The lone FCC dissenter was Chairman Kevin Martin, who said in a statement: "Customer-retention marketing is a form of aggressive competition that has the potential to benefit consumers through lower prices and expanded service offerings. Moreover, the cable companies engage in such practices to keep their video customers from switching to other providers."
It was a surprising win at what has been an unfriendly FCC for Comcast. Catherine Avgiris, the company's senior vice president and general manager of voice services, said in a statement: "The FCC has said to Verizon, 'no more games.' "
She said the FCC majority "deserves the gratitude of all consumers for standing up for fair play and against anticompetitive tactics."
Comcast's number of phone customers has grown tenfold since early 2006, making the Philadelphia company now the fourth-largest landline phone provider in the nation.
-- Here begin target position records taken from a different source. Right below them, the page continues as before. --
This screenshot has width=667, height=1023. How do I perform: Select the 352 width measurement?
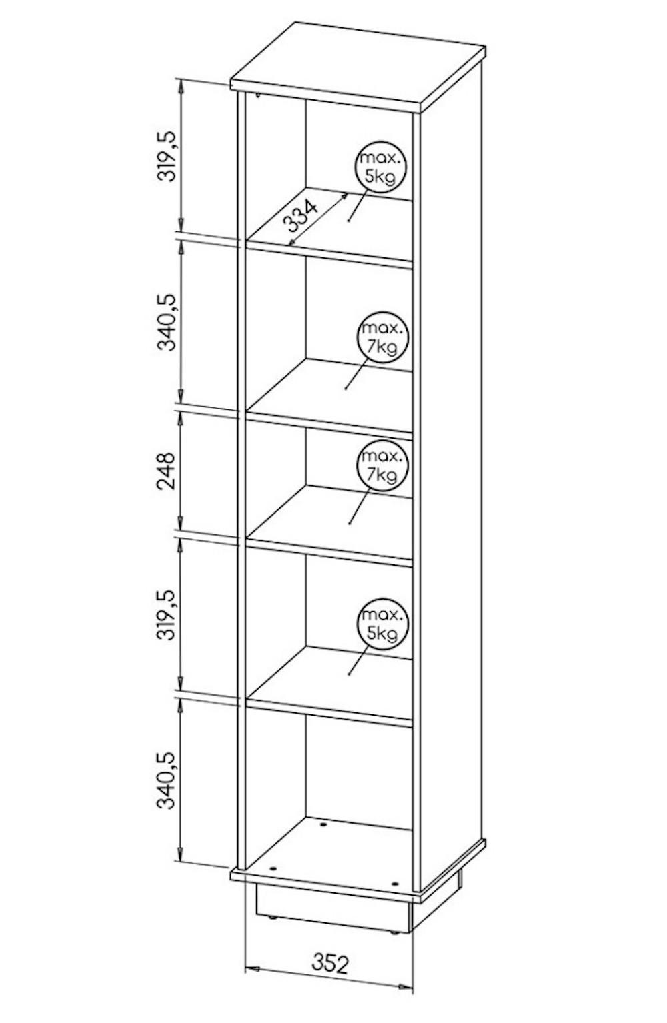tap(330, 964)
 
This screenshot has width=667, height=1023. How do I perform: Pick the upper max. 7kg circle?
tap(382, 337)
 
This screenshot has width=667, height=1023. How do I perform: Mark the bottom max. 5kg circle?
tap(382, 623)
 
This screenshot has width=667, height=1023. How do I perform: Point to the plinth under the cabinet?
tap(334, 904)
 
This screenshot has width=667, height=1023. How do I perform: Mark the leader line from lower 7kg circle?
tap(359, 507)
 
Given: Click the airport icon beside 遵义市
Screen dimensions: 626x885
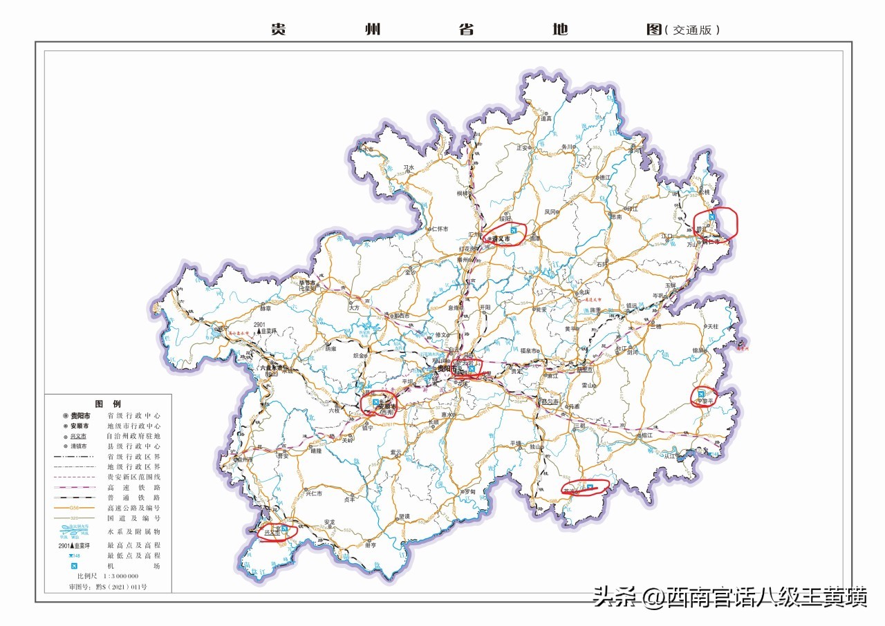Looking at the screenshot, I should [x=513, y=229].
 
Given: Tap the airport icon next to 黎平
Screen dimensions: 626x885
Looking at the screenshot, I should [x=701, y=395].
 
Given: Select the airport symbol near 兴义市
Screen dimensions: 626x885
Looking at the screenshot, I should [x=284, y=529].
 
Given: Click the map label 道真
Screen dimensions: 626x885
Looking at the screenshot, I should [x=546, y=118].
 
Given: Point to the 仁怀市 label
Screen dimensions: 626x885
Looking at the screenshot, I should [x=439, y=229].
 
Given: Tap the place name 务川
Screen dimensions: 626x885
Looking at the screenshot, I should [x=568, y=146].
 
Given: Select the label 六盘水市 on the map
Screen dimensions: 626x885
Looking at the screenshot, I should [x=272, y=368].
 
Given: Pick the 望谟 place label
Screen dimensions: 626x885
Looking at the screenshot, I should [x=403, y=516].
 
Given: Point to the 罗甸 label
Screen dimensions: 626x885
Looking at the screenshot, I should [x=469, y=491].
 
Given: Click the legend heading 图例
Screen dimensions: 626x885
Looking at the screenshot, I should [x=108, y=404].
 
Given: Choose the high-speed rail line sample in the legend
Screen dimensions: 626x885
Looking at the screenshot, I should [x=72, y=487].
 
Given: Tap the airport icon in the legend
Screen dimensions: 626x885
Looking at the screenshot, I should [x=72, y=566].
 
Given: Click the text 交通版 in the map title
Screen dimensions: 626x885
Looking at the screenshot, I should [x=692, y=30].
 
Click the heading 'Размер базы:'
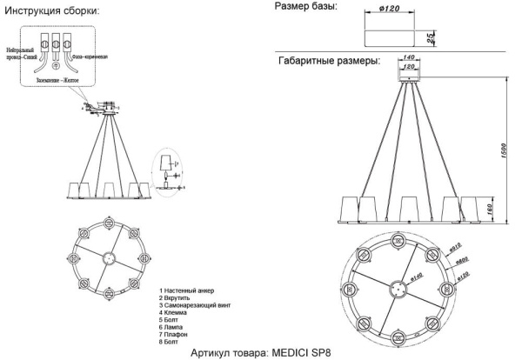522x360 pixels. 307,7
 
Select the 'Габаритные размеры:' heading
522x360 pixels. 329,63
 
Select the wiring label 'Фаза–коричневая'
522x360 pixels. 89,55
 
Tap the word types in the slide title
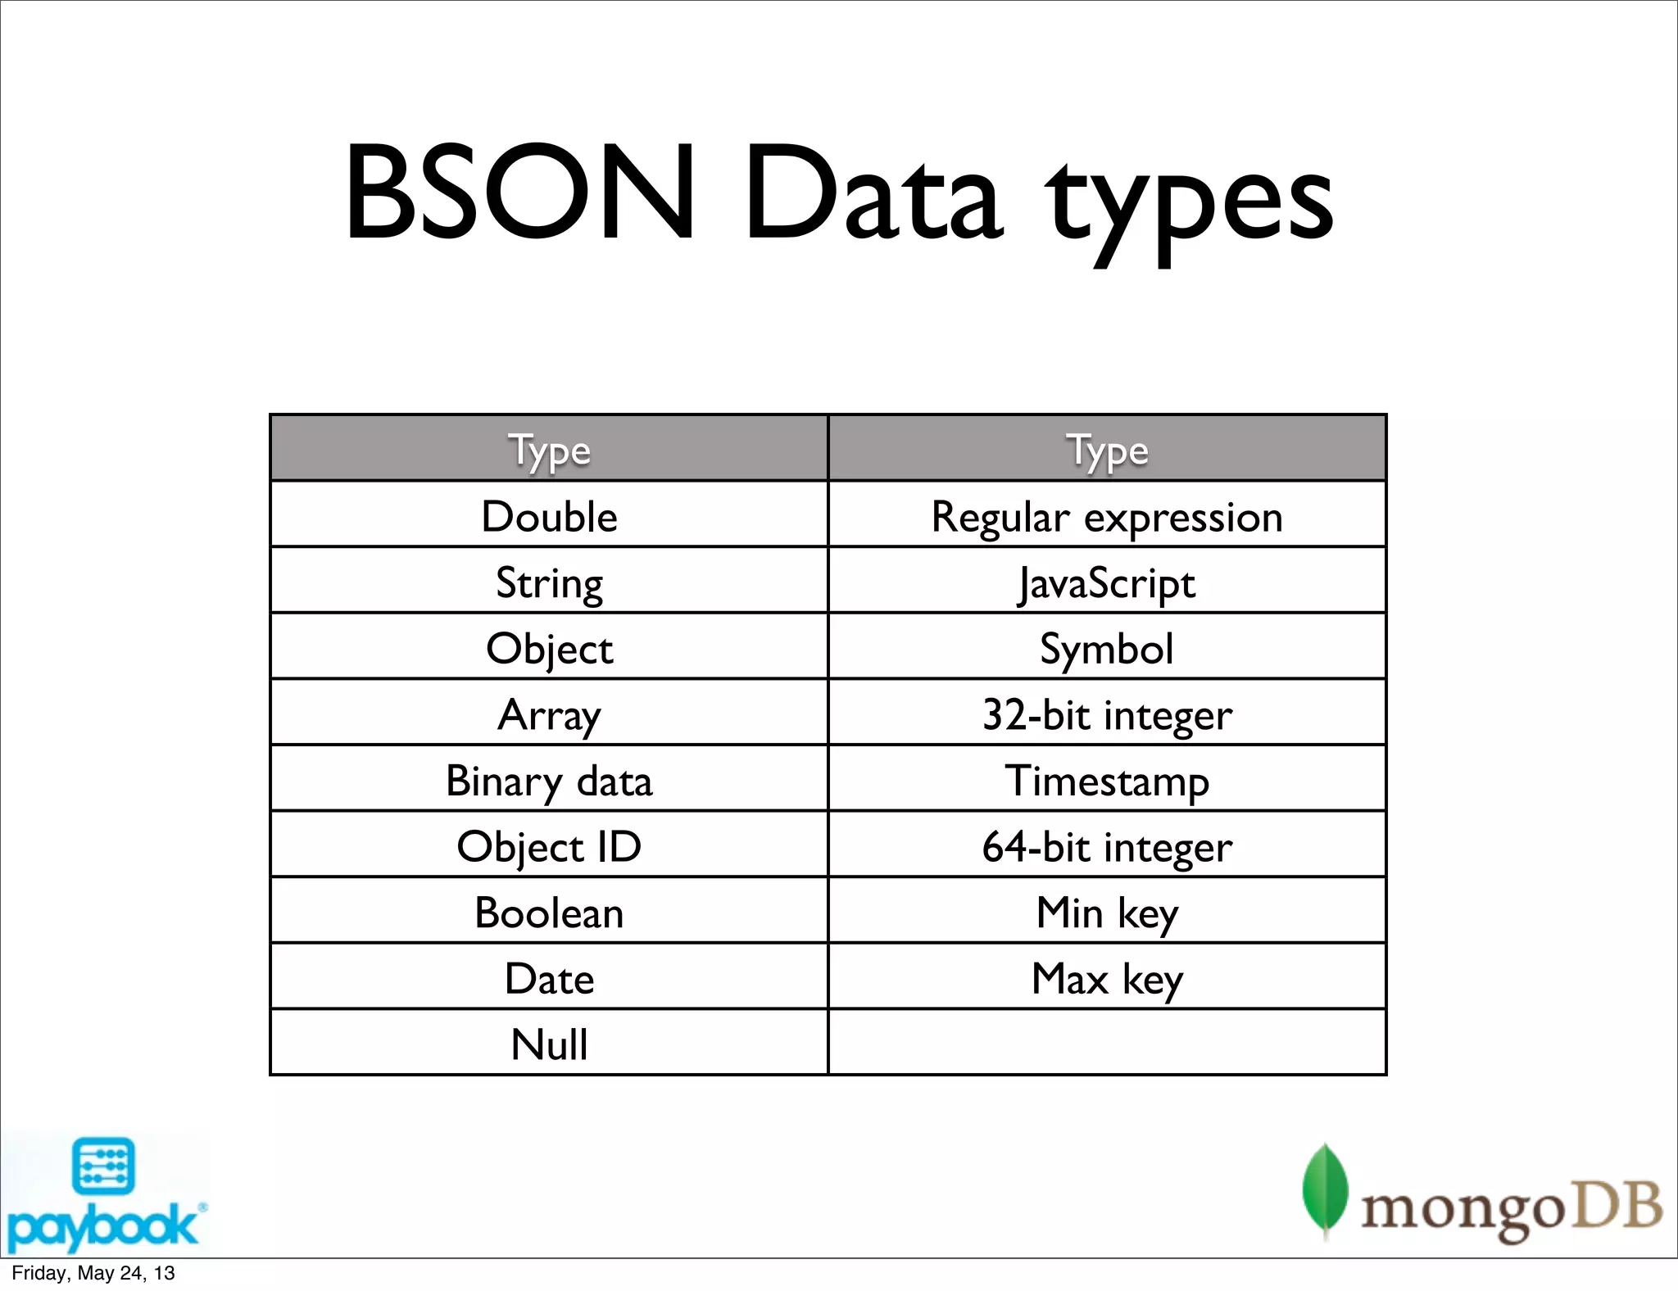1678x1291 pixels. click(x=1190, y=205)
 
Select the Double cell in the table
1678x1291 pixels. click(x=549, y=516)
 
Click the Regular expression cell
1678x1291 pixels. click(x=1107, y=516)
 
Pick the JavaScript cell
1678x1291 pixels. click(x=1107, y=583)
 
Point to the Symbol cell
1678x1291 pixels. click(x=1107, y=649)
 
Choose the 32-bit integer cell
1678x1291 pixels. click(x=1107, y=714)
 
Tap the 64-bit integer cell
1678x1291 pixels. click(x=1107, y=846)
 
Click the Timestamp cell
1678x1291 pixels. click(x=1107, y=781)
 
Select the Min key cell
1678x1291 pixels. click(x=1107, y=913)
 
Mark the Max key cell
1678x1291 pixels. click(x=1107, y=978)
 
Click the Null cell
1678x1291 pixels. click(x=549, y=1044)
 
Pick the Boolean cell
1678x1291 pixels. click(x=549, y=913)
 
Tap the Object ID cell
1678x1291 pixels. click(x=549, y=846)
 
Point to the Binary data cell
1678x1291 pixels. click(x=549, y=781)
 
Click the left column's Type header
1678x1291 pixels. click(x=549, y=450)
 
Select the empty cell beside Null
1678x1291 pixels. click(x=1107, y=1043)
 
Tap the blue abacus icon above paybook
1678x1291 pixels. click(x=103, y=1166)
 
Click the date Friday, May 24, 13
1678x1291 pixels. click(x=93, y=1273)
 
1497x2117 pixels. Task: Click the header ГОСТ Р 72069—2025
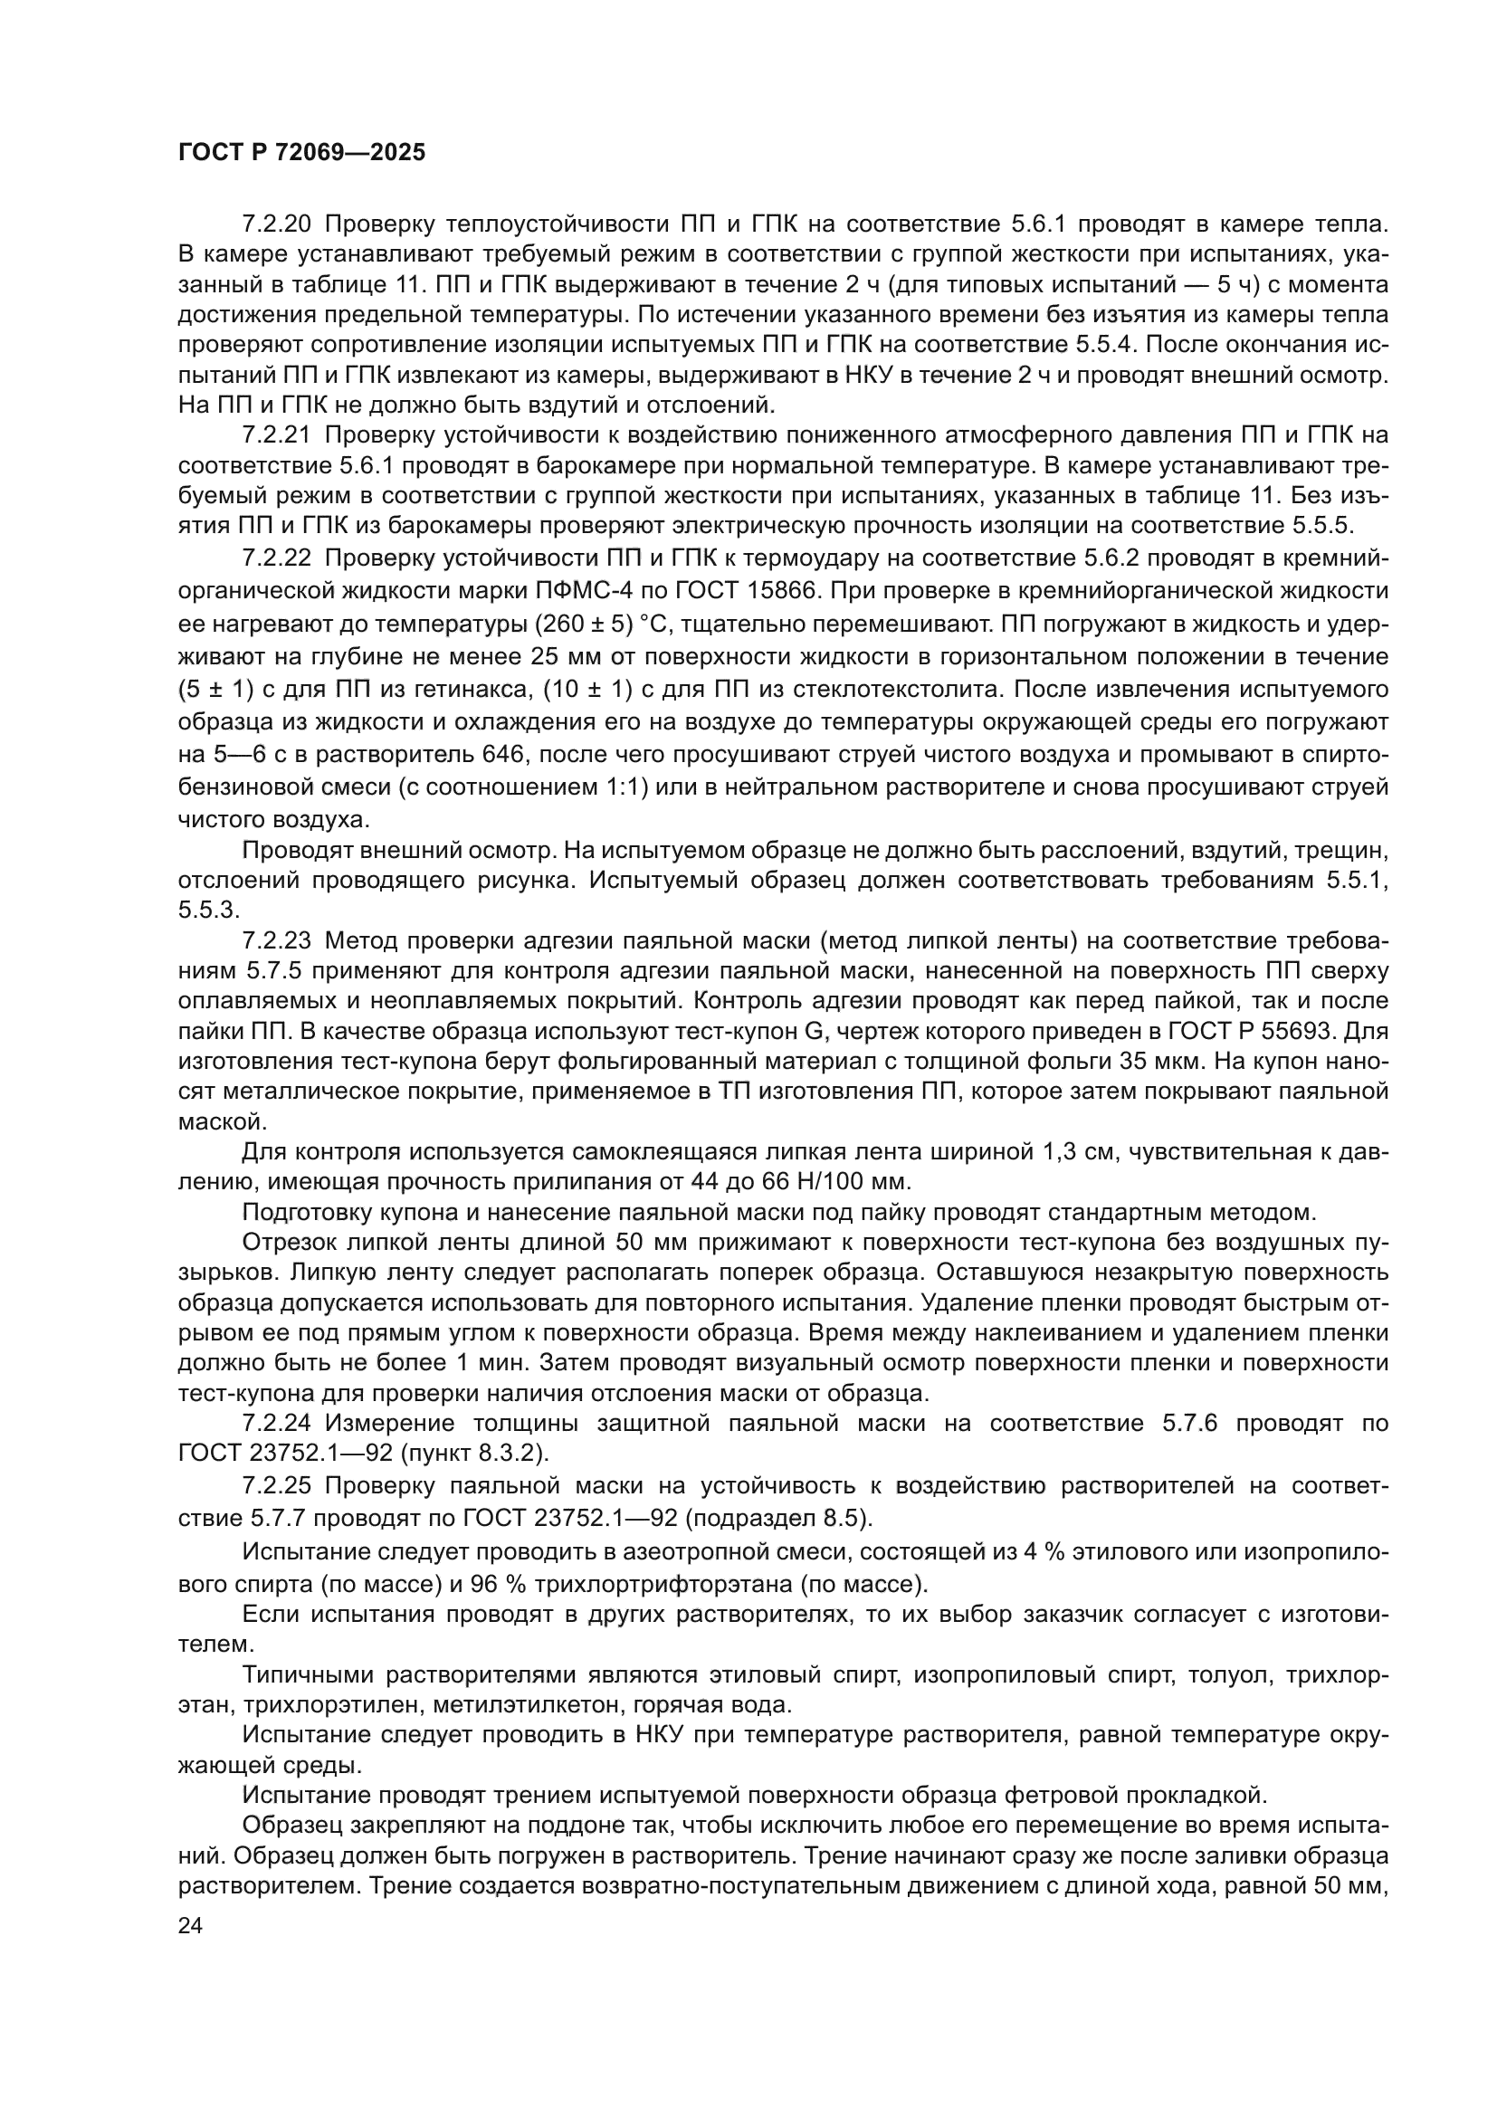(x=301, y=153)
It has 5.1 million dial-up customers and expects to advance to No. 3 this year.
Comcast, Time Warner Cable Inc. and Bright House Networks L.L.C. said in a complaint filed in February with the FCC that Verizon - which lost 3.7 million landline phone customers in the last 18 months - had improperly used the information on "porting" phone numbers for retention marketing.
When a cable company like Comcast sent a phone number to Verizon saying that the customer had switched to cable, Verizon would bombard the customer with special deals to retain them before the switch actually took place, according to the complaint.
Among the deals mailed overnight to Verizon customers were $10 monthly discounts on bills, and $50 or $100 American Express gift cards, according to regulatory filings.